Background/Case Studies: Evaluation of a patient’s blood bank (BB) results in our electronic medical record (EMR) was convoluted, requiring multiple steps by nurses or physicians to confirm they had completed required testing, such as confirmed blood type and active antibody screen. To confirm testing had been completed, clinical teams made frequent phone calls to the transfusion service, interrupting both clinical and laboratory workflows and delaying clinical decision-making. We developed an interface, specific to clinician’s needs, and embedded within our EMR. This is an addition to the previously reported interface that was built to improve efficiency for pathologist workflow. The goal was to improve access, clarity, and efficiency of patient-specific blood bank and related laboratory results. To our knowledge, this new interface also does not exist in any other medical system. Herein we report on results after implementation.
Study
Design/Methods: Areas for improvement were identified in our EMR (EPIC Systems, Madison WI) to improve efficiency in locating pertinent lab results. We created a novel interface, launched in August 2024 (Figure 1), utilizing some of the build from our pathology focused interface.
To evaluate its impact, we analyzed incoming phone call logs from locations with the highest volume of calls to BB to confirm patient results (operating room locations). The period of analysis was for one month prior to implementation as compared to the same month one year later. Additionally, voluntary pre- and post-implementation surveys were distributed to providers of patients in the same locations to assess perceived utility and satisfaction with the new interface.

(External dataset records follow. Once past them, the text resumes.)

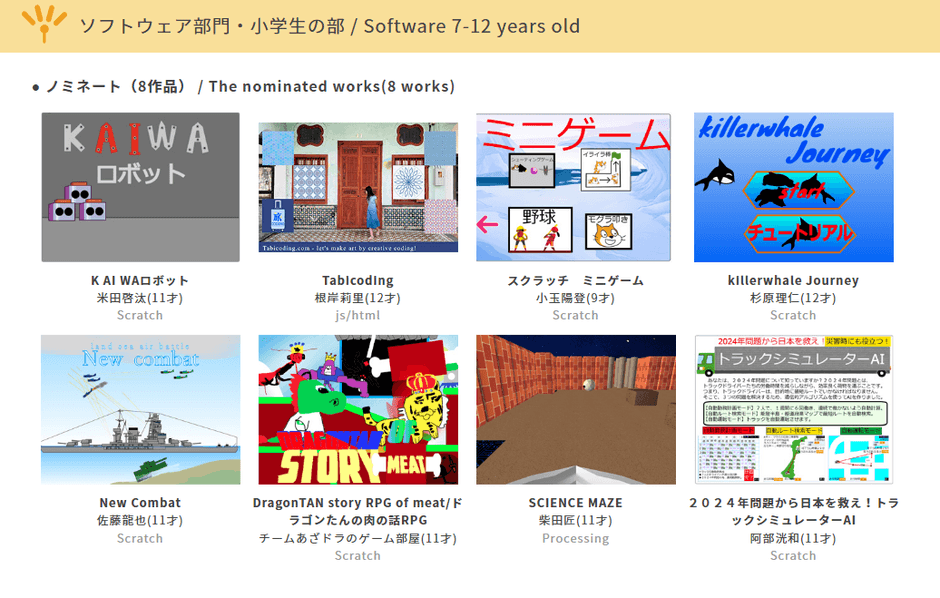Click creator name 柴田匠(11才)
The height and width of the screenshot is (598, 940).
coord(575,520)
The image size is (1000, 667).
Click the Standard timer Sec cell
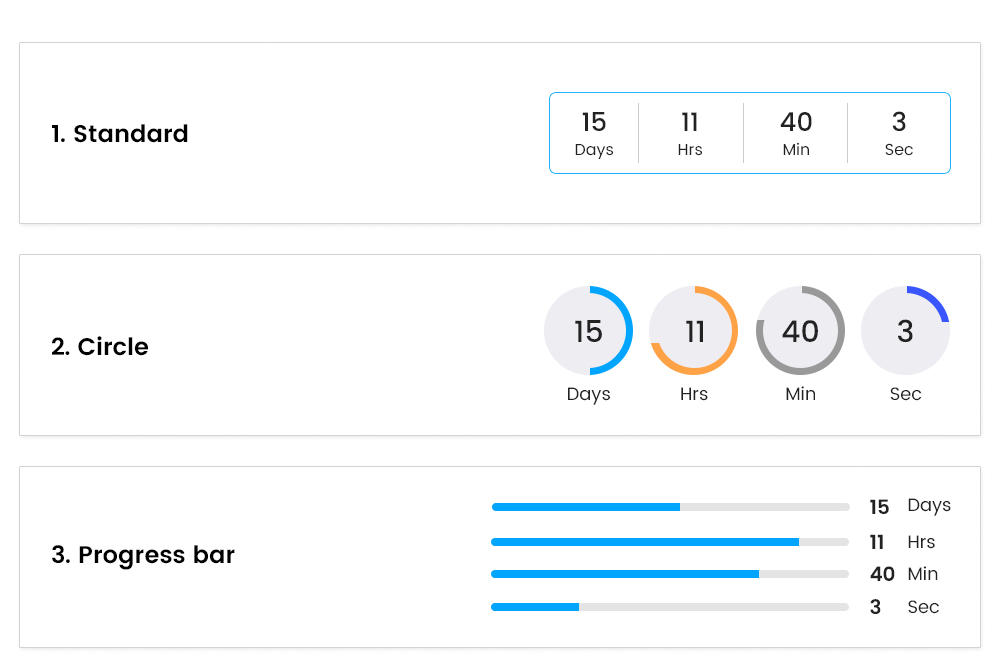click(x=899, y=133)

Results/Findings: Phone logs revealed a 27.6% decrease in calls in the post-implementation period (from 4022 calls to 2912). Post-implementation respondents (N=29) were twice as likely to report that they were extremely satisfied and that it was extremely easy to find blood bank results than pre-implementation respondents (N=8). Pre-implementation, respondents indicated it “takes a lot of active searching to find the results and sometimes still requires calling [BB],” and that they felt “the information should be easily accessible by all.” Post-implementation, respondents indicated that they "know where to look for results.”

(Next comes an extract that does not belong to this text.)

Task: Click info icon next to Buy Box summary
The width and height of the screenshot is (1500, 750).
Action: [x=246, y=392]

Conclusions: Implementation of a transfusion dashboard within the EMR was associated with a meaningful reduction in phone call volume to the transfusion service, suggesting improved workflow efficiency and clinician self-sufficiency. While the pre-implementation survey data were limited, post-implementation feedback supports the dashboard’s perceived value. Ongoing data collection and longitudinal analysis will further assess the durability and scope of its impact.